5. Another conservative meta-narrative, one that resonates among the Cheneyites in the GOP. It is rejected by most of Washington, and it seems to have been rejected by most non-conservative Americans. Not sure what Obama's foreign policy narrative actually is just yet..and how it all hangs together... but trying to foist this historicist framework on it doesn't seem to tell us much.
6. Republicans will run in 2010 on this perception. Whether Obama defers to the Pelosi Congress "too much" is a question that cannot be evaluated without deciding whether (a) the Pelosi Congress is united about important questions and (b) whether their policies are correct. This is more of a question than a narrative at this point. It's also standard-Denny's-restaurant fare for politics.

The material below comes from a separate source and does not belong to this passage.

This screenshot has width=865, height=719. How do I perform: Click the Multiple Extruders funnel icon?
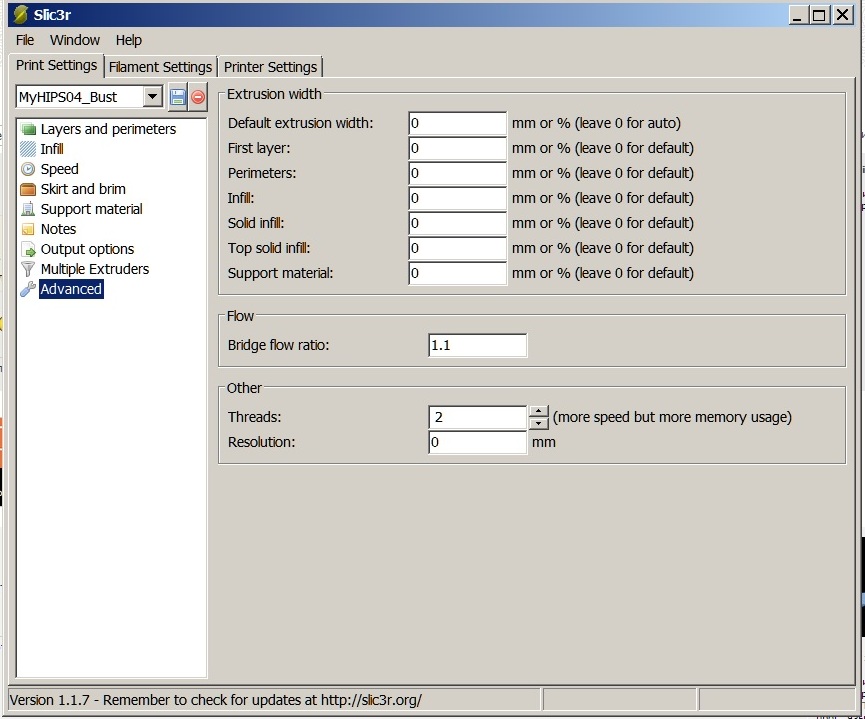(x=28, y=269)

7. This one doesn't bother me as it might bother others who bemoan the presence of characterological analysis in politics. It does matter how Obama comes off -- whether he plays as president -- whether his style intersects with the times. This narrative is different than narrative number 2 in that the question is not whether a president is overexposed, it's how the president decides to expose himself: what he says, and whether he follows through. This is a character question, and one that, rightly, will be debated over the next three years.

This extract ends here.